=== Begin Enclosure ===

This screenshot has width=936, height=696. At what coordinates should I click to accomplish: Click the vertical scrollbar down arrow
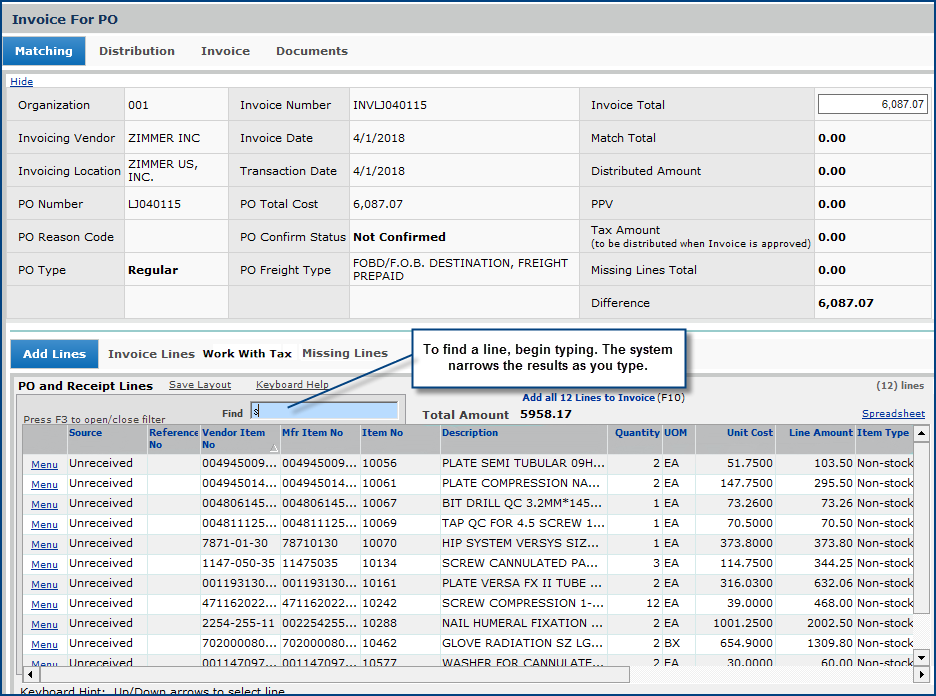pos(921,657)
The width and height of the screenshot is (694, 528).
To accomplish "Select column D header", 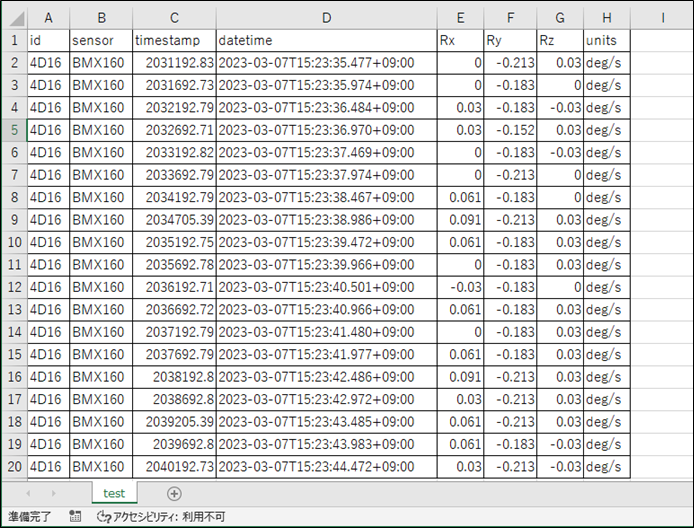I will [326, 18].
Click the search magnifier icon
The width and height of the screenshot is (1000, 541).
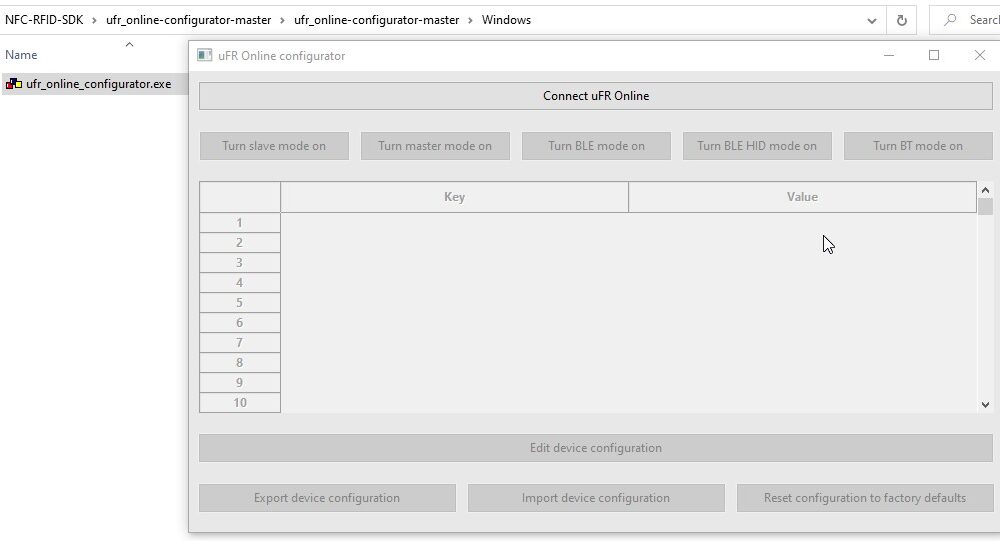[x=950, y=20]
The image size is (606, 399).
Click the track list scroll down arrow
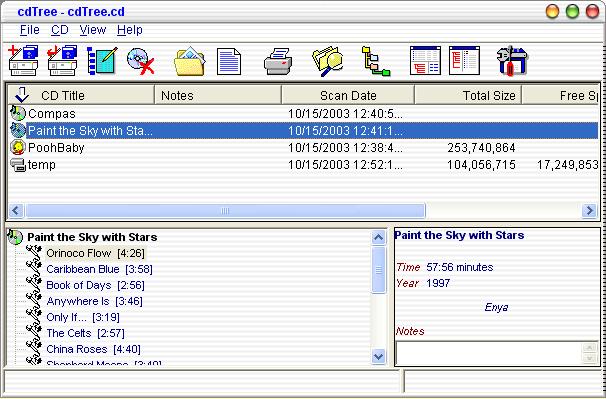[x=378, y=356]
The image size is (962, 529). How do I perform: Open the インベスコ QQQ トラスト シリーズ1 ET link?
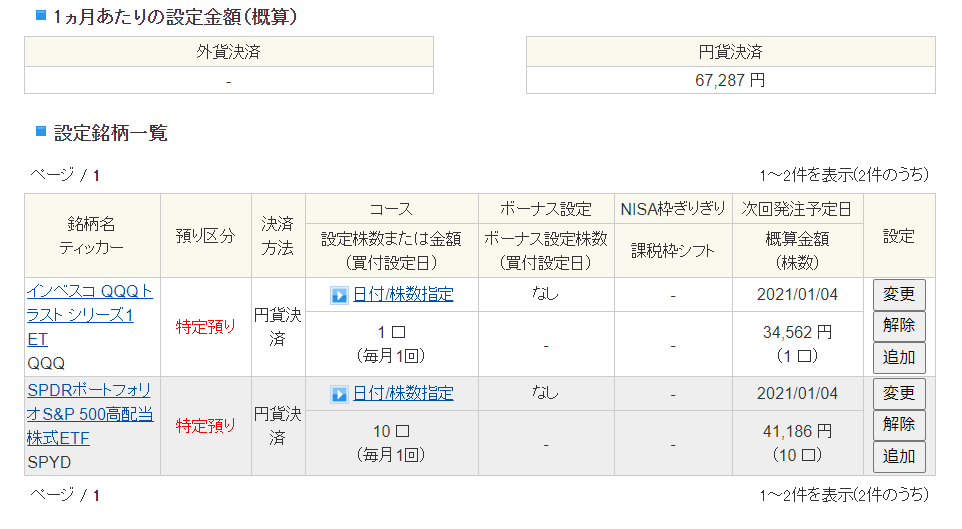coord(90,315)
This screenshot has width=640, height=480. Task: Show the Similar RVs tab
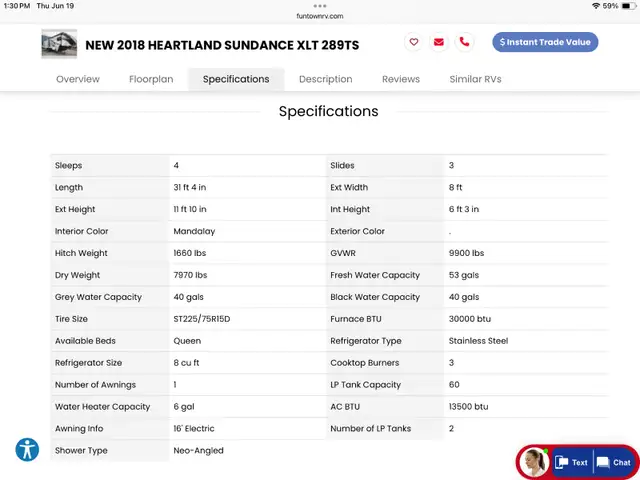(475, 79)
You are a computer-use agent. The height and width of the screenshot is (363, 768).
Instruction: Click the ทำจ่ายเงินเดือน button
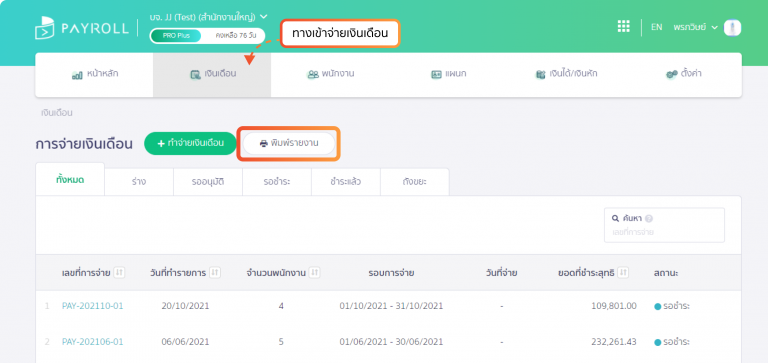pyautogui.click(x=191, y=144)
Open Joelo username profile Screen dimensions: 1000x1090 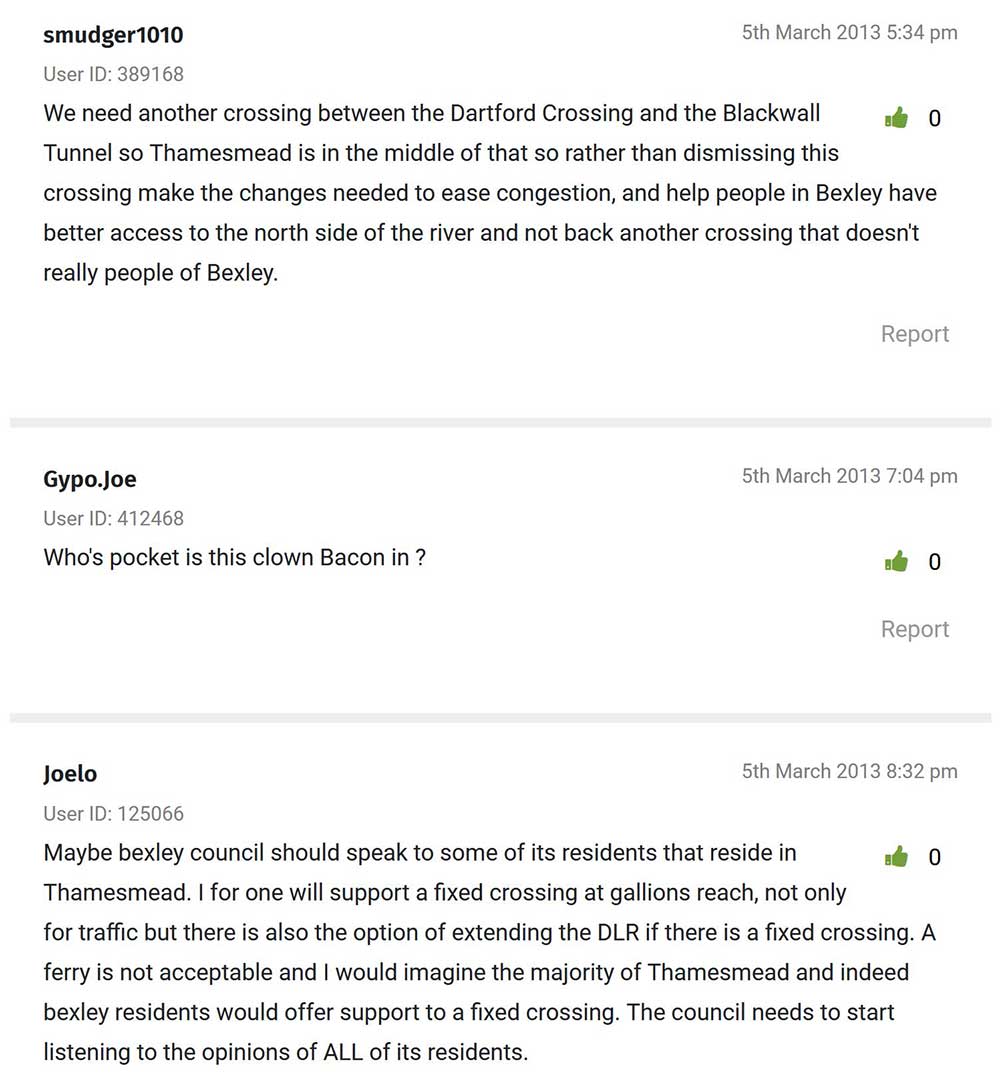coord(70,774)
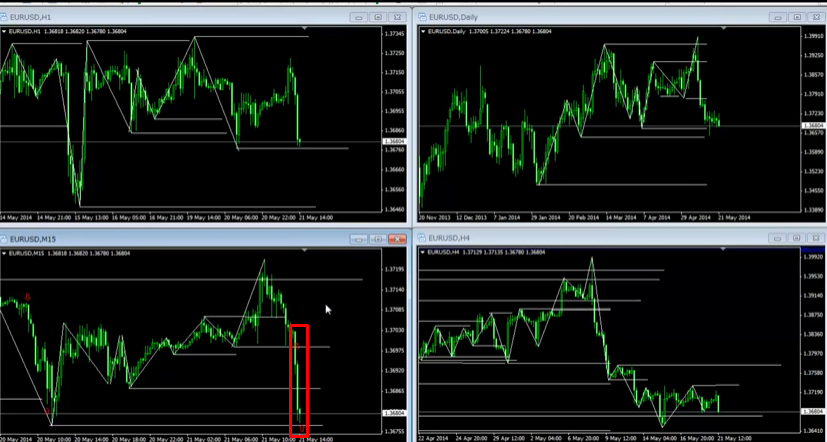Minimize the EURUSD,Daily chart window
This screenshot has width=827, height=442.
point(778,17)
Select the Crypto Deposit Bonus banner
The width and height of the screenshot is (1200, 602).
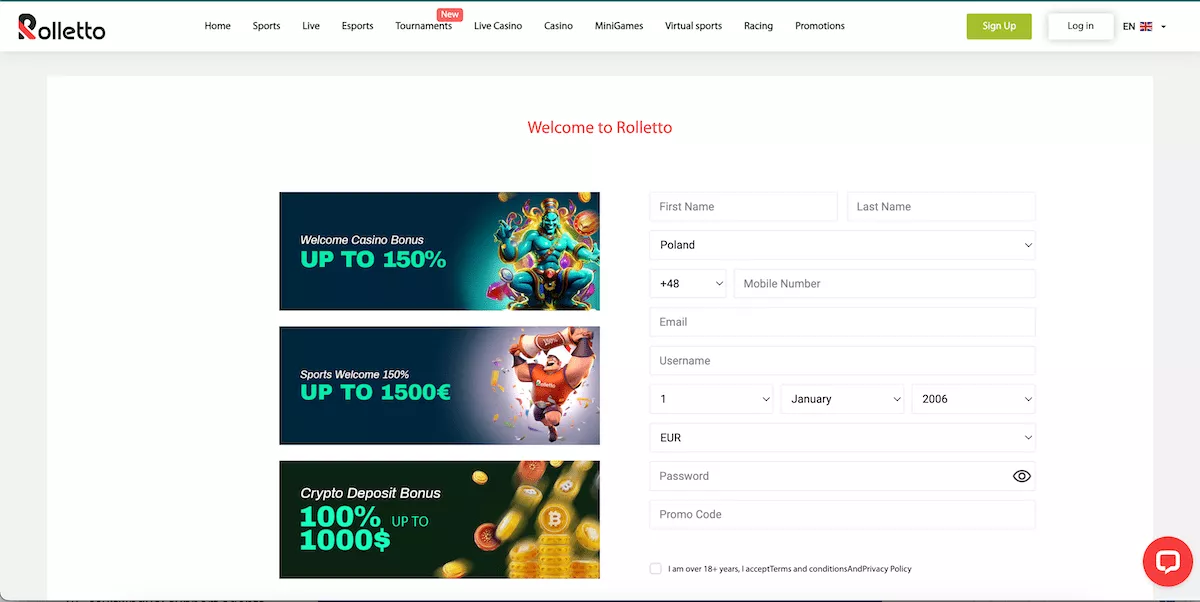point(439,519)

=== End Enclosure ===

Copy exactly the lines from the line that holds "The width and height of the screenshot is (1200, 602)." to the end of the listing, both included. Leave the pictures out.

◆ **Written solution**
The width and height of the screenshot is (1200, 602).
point(439,519)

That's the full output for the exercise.